提示文:
───

NAGATA
怪録テレコマン!
hiromixの次に、
永田ソフトの時代が来るか来ないか?!

第53回 神妙な喫茶店

指定された時間通りに新宿に着いた僕は、
先方へ確認の電話を入れたあと
その人の待つ喫茶店へと向かった。
階段を上って自動ドアをくぐると、
その人の姿をすぐに見つけた。
けれどその人は前の取材がまだ終わっていなかったため、
僕は通路を隔てた隣の席に座って
しばらく待つことになった。

ここへ来た経緯は数日前へさかのぼる。
千葉に住む妹が珍しく相談してきたのは、
年末に誕生する予定の男の子の名前に関してである。
つまり僕の甥っ子ということになる。
妹夫婦の絞り込んだ名前は三つあった。
しかしそこからが決めかねた。
母と相談したが画数の解釈などで意見が分かれたという。

兄としてはそこへずばりと説得力のある答えを
提示したいところであるが、
妹が頼りにしているのはじつは僕ではない。

僕が編集に携わるゲーム雑誌には占いのコーナーがある。
そこでもう10年以上も占いを担当しているのが
日本占術協会の副会長でもある福田有宵先生である。
僕ごときが偉そうに紹介するのも恥ずかしいけれど
福田先生は古今東西の占術に造詣が深い。
しかしながら極めて親しみ深く、
昔から編集者の個人的な相談事に
気軽に乗ってくださったりする。

───

素材データ:
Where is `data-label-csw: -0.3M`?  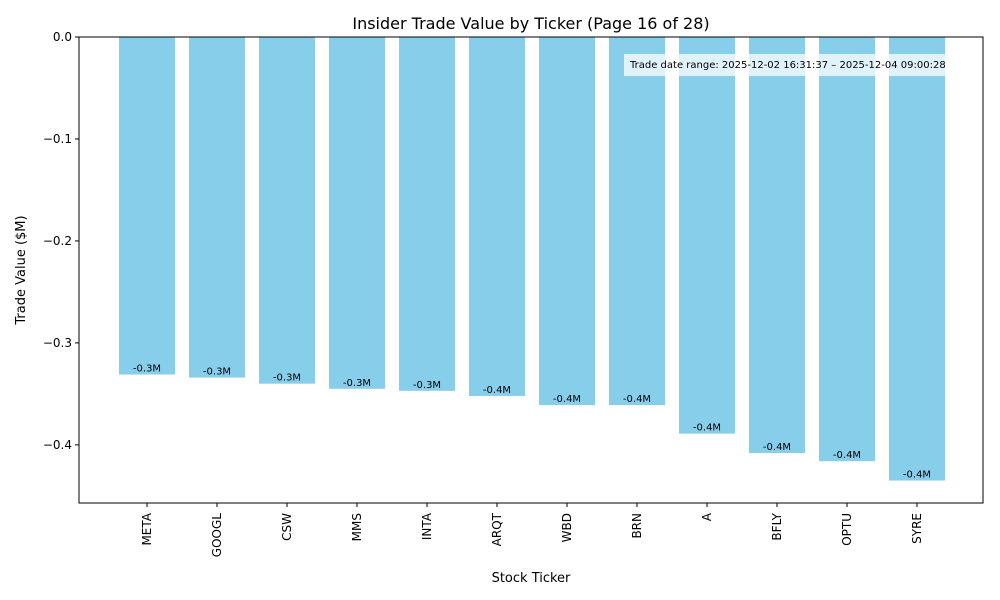 data-label-csw: -0.3M is located at coordinates (287, 378).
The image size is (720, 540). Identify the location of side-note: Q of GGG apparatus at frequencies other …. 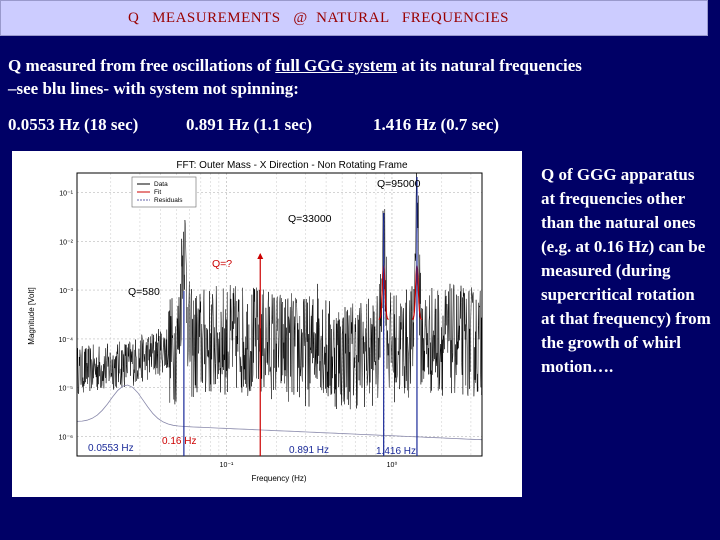
(626, 270).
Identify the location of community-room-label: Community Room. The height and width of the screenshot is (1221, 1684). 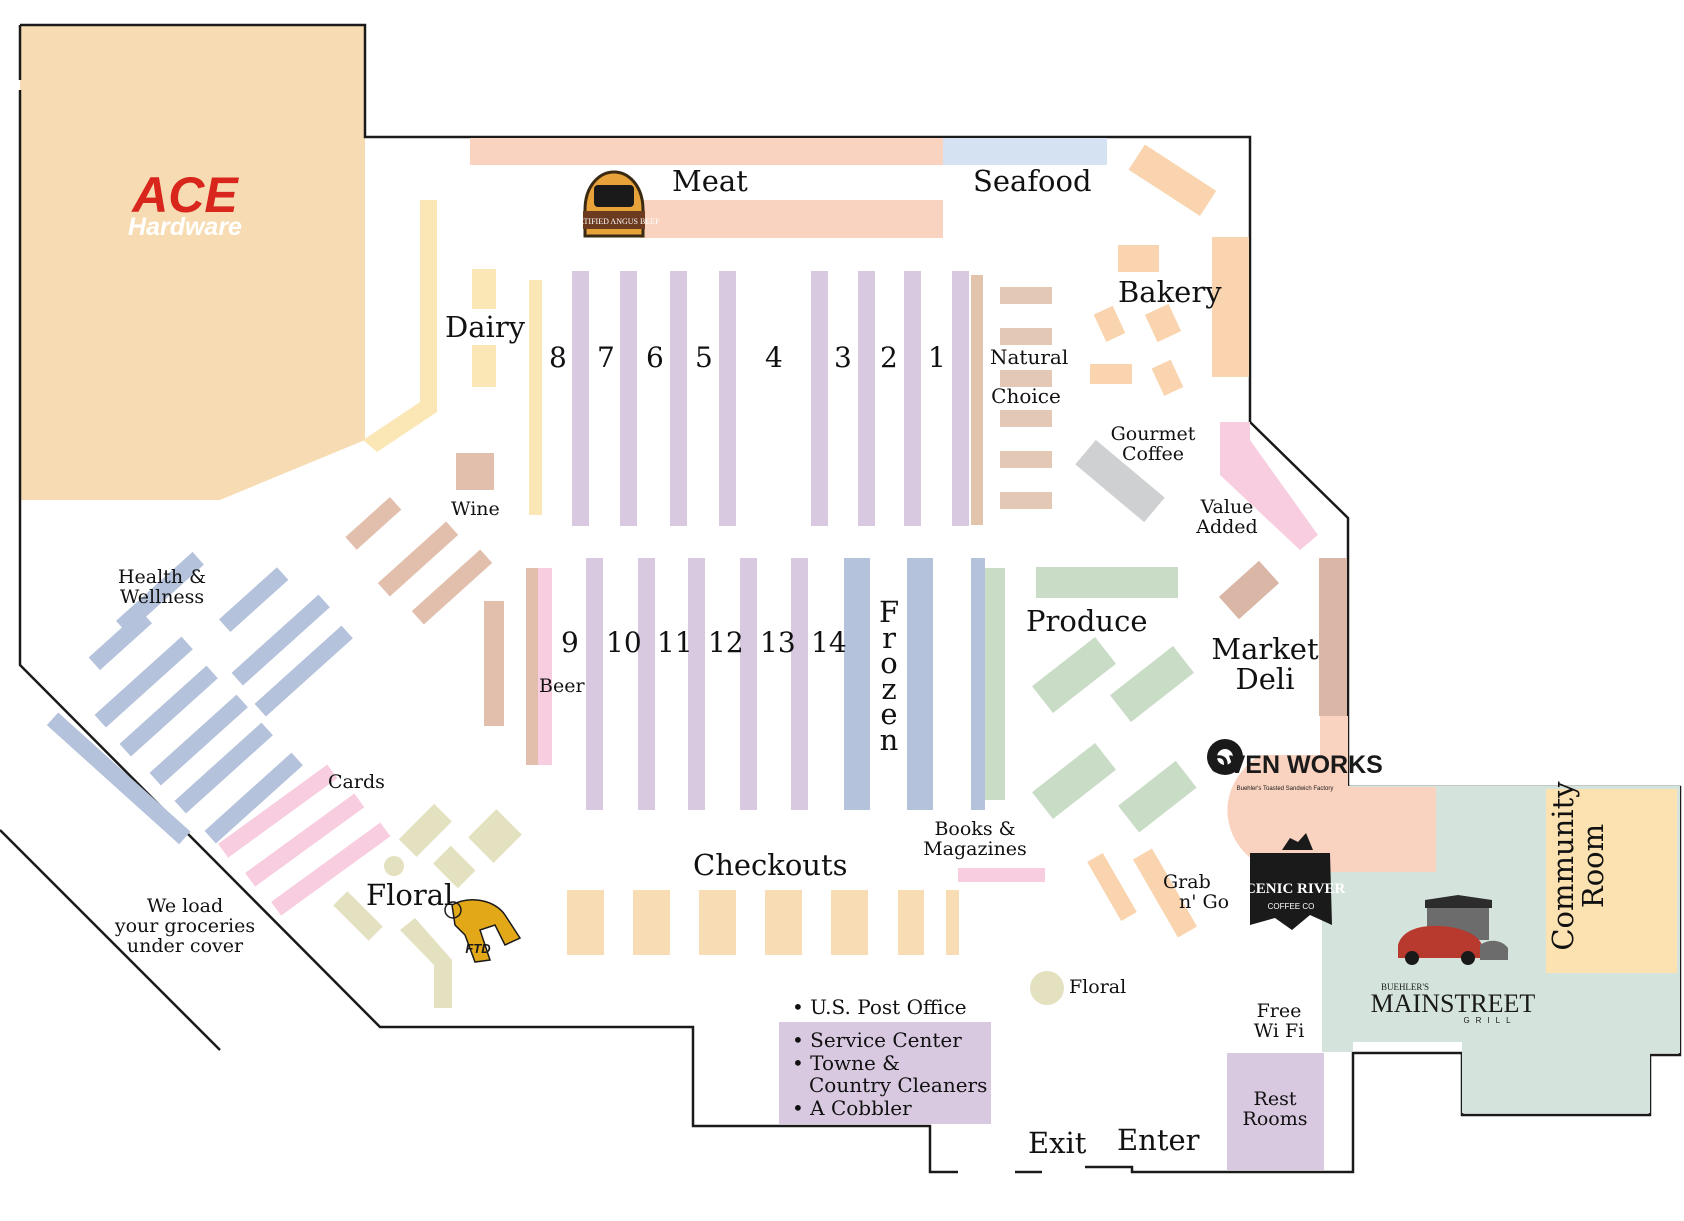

───

課題項目 A:
提示文によれば、千葉に住む妹は何について相談してきましたか。
課題項目 B:
甥の名付けをめぐる喫茶店の提示文について、最後の一文の後から続きを書き進めてください。

解答欄 A:
年末に誕生する予定の男の子の名前について相談してきました。

解答欄 B:
編集部内に怪我人が続けて出たりしたときなどは
方角を調べてお祓いなどしてもらったこともある。
いわば福田先生は編集部の守り神のような人なのである。

余談だが、過去に職場で重要な資料が紛失したとき
福田先生は「西側の引き出しにあります」と占い、
該当箇所を探したところ
見事にそれが出てきたということがある。
あるいは、雑誌の企画で
「次回の『ドラクエ』はどうなりますか」
と無理矢理に占いをお願いしたところ、
「主人公は漁師の息子です」と
じつにピンポイントな指摘をなされ、
数年後発売された『ドラクエVII』で見事に的中を見たため
ゲーム業界がやや震撼したということもあった。

以前に話した福田先生のことを妹は覚えていて、
決めかねる名前について相談してくれまいかと
僕に託したわけである。

福田先生は週に一度、この喫茶店で担当者を前に占う。
担当を通じて了承を取り、
その取材の終わりに僕はおじゃますることになっていた。
しばらく待つと取材は終わり、
担当者は「永田さん、お土産をお願いしますね」と
耳打ちして帰っていった。

お土産というのは福田先生が取材のたびに
編集部へ差し入れてくれるお菓子のことである。
それを受け取って編集部へ持ち帰ることも
占い担当者の重要な役割のひとつなのである。

席を移ると福田先生は
「お待たせしてすいませんね」と微笑んだ。
こちらこそすいません、と僕は恐縮する。
深い色のスーツにネクタイという出で立ちの先生は、
一見すると占術の権威には見えない。
白髪交じりで、穏やかで、小柄で、
メガネの下から柔らかく視線が届く。
相談事を抱えて前に座ってみると、
失礼ながら面倒見のよい親戚の叔父さんのように思える。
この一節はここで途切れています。